Haller had done electronic wiring before, obviously.
"I'll be back in four
hours, Mr.—sir," Don said.
Haller
grinned up at him as he marked off the work done on the diagram. "Make it
Bob, Don. You're not bound to Navy regs, and I've
been handing out first names already. Except when you're on duty—then we'll
stick to the 'sir.' You're entitled to eight hours sack time—but if you want to
cut it to four, I'll be grateful. Want me to buzz you?"
Don
nodded. "Please," he said. He'd always been hard to wake, even with a
full night's sleep, and he'd been wondering how he'd get up in time. The period
between full sleep and really waking up always seemed too pleasant to give up.
But
surprisingly, he was up when Haller buzzed him. Shep
growled at the signal, and then relaxed as he heard Haller's voice. He was an
obedient dog, but ships imposed strains on his habits; anything more than a
small sailboat was foreign territory to him, except as something men kept at
the docks to make interesting smells.
Haller
had done a remarkable amount. Except for the experimental section—the part with
the circuit that had given Don the trouble before—it was finished.
The boy took over,
twisting the coils around coil-forms of plastic he had stripped. He could only
hope they would work; coil tables told how they should be wound, but any time a
man followed such a table and got exactly what he wanted, he put it down as a
minor miracle. Haller finished them with coil dope and tinned the leads as Don
completed them.
"Wish
I had a Q-meter," Don complained. "We're a little limited on test
equipment. I'll have to check it all with a signal generator and meter, I
guess."
He
stayed at it while Haller began picking up the business of getting repairs
under way, as the rest of the men got up.
From
the wardroom, he heard the querulous voice of Senator Kenney complaining. There
was the sound of the man's feet stamping toward the control room, and more
angry words. Don strained his ears, but he couldn't make out what Haller told
him. Apparently, it was a short course on the events that had happened.
"And
you didn't waken me? You let Dexter and that upstart reporter lock me up while
that was going on? Admiral Haller, I might have been killed! When I report this
..."
"Not
at all," Haller said, and this time his voice was plainer. "If we had
been about to die, I'd have had you wakened, Senator. I've always felt that no
man should die in his sleep if he doesn't want to."

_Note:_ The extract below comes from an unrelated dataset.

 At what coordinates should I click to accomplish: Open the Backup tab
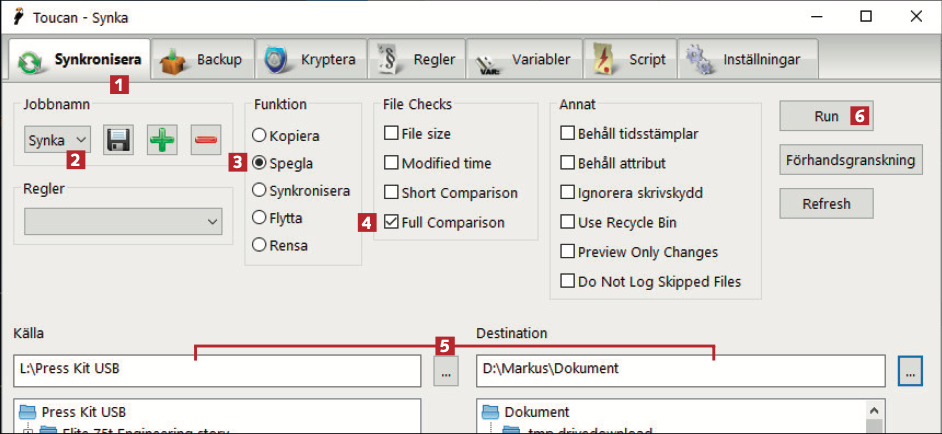click(x=203, y=60)
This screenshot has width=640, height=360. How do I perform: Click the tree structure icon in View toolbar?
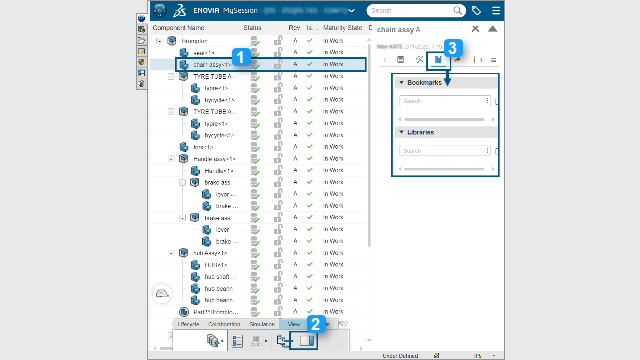[x=283, y=340]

"Hmm." The Senator thought that one over, apparently, and decided to ignore
any possible sarcasm. "Well, what's done is done. And you say we'll soon
be able to communicate?"
Don heard the panel slide back, and looked up
to see the Senator's gray face. The man looked in and nodded slowly. "Go
right ahead, young man. Don't stop anything that will get us out of this
situation." His voice was curiously subdued. "Admiral, I—I'm not used
to this sort of thing. I find it—well, I find it somewhat shocking. I confess, I feel somewhat sick. I think I'll retire.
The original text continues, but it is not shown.